I should like to give a brief account of the argument that KM implies Con(ZFC) and much more. This argument is well-known classically, but unfortunately seems not to be covered in several of the common set-theoretic texts.

First, without giving a full formal axiomatization, let us review a little what KM is. (And please see Victoria Gitman’s post on variant axiomatizations of KM.) In contrast to Zermelo-Frankael (ZFC) set theory, which has a purely first-order axiomatization, both Kelley-Morse (KM) set theory and Gödel-Bernays (GBC) set theory are formalized in the second-order language of set theory, where we have two sorts of objects, namely *sets* and *classes*, in addition to the usual set membership relation $\in$. A model of KM will have the form $\langle M,{\in^M},S\rangle$, where $M$ is the collection of sets in the model, and $S$ is a collection of classes in the model; each class $A\in S$ is simply the subset of $M$. Both KM and GBC will imply that $\langle M,{\in^M}\rangle$ is a model of ZFC. Both GBC and KM assert the global choice principle, which asserts that there is a class that is a well-ordering of all the sets (or equivalently that there is a class bijection of all the sets with the class of ordinals). Beyond this, both GBC and KM have a class comprehension principle, asserting that for certain formulas $\varphi$, having finitely many set and class parameters, that $\{x \mid \varphi(x)\}$ forms a class. In the case of GBC, we have this axiom only for $\varphi$ having only set quantifiers, but in KM we also allow formulas $\varphi$ that have quantification over classes (which are interpreted in the model by quanfying over $S$). Both theories also assert that the intersection of a class with a set is a set (which amounts to the separation axiom, and this follows from replacement anyway). In addition, both GBC and KM have a replacement axiom, asserting that if $u$ is a set, and for every $a\in u$ there is a unique set $b$ for which $\varphi(a,b)$, where $\varphi$ has finitely many class and set parameters, then $\{ b\mid \exists a\in u\, \varphi(a,b)\}$ is a set. In the case of GBC, we have the replacement axiom only when all the quantifiers of $\varphi$ are first-order quantifiers only, quantifying only over sets, but in KM we allow $\varphi$ to have second-order quantifiers. Thus, both GBC and KM can be thought of as rather direct extensions of ZFC to the second-order class context, but KM goes a bit further by applying the ZFC axioms also in the case of the new second-order properties that become available in that context, while GBC does not.

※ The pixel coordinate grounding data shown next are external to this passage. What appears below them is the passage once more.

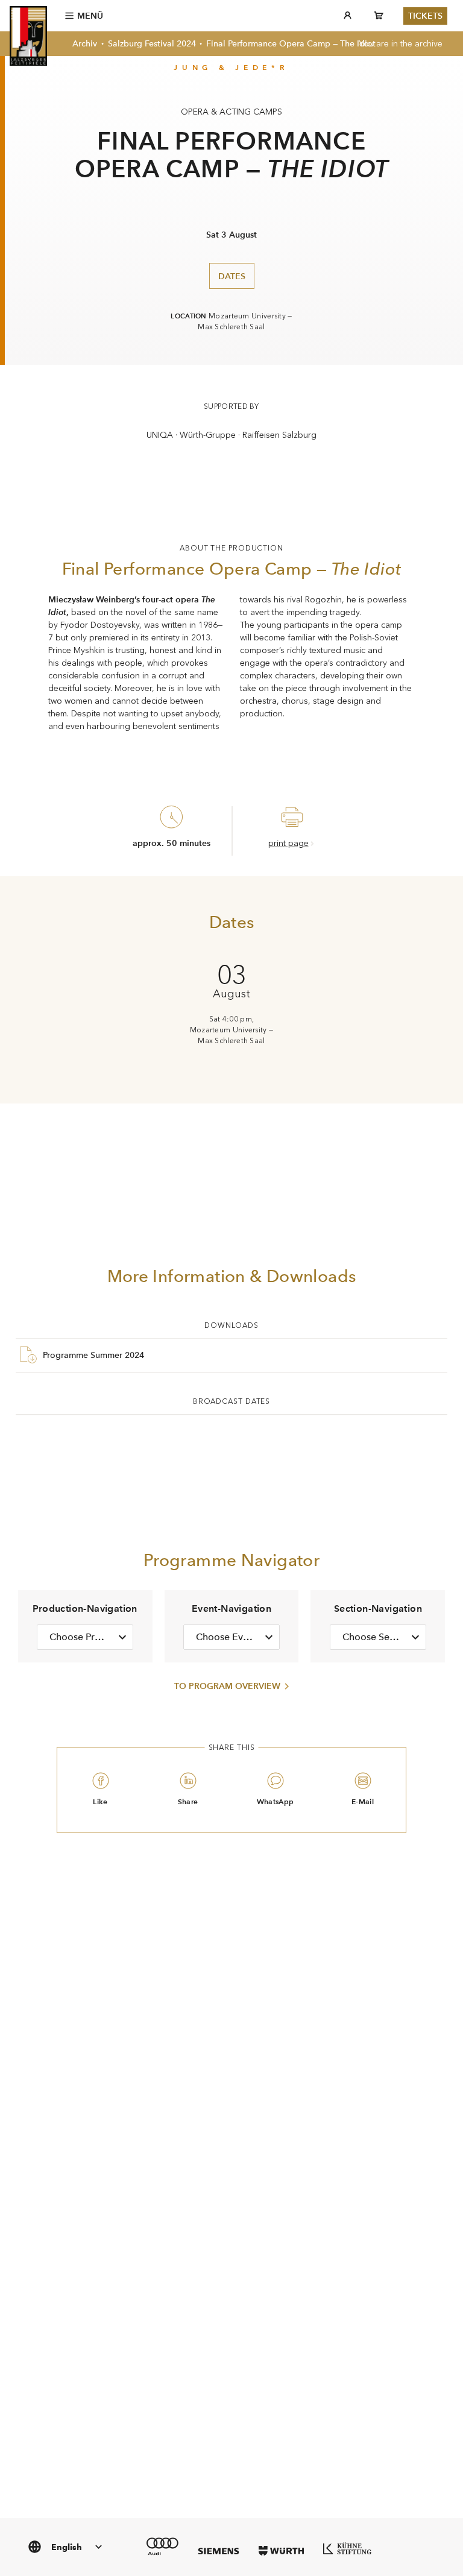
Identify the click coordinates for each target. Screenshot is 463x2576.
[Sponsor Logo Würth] (281, 2551)
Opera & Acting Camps (231, 112)
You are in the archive (401, 44)
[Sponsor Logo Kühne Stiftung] (347, 2548)
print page (288, 843)
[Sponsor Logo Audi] (162, 2546)
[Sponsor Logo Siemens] (218, 2551)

The theorem I want to discuss is:

**Theorem.** KM proves Con(ZFC).

Indeed, ultimately we’ll show in KM that there is transitive model of ZFC, and furthermore that the universe $V$ is the union of an elementary chain of elementary rank initial segments $V_\theta\prec V$, each of which, in particular, is a transitive model of ZFC.

We’ll prove it in several steps, which will ultimately reveal stronger results and a general coherent method and idea.

**KM has a truth predicate for first-order truth. **The first step is to argue in KM that there is a truth predicate Tr for first-order truth, a class of pairs $(\varphi,a)$, where $\varphi$ is a first-order formula in the language of set theory and $a$ is an assignment of the free variabes of $\varphi$ to particular sets, such that the class Tr gets the right answer on the quantifier-free formulas and obeys the recursive Tarskian truth conditions for Boolean combinations and first-order quantification, that is, the conditions explaining how the truth of a formula is determined from the truth of its immediate subformulas.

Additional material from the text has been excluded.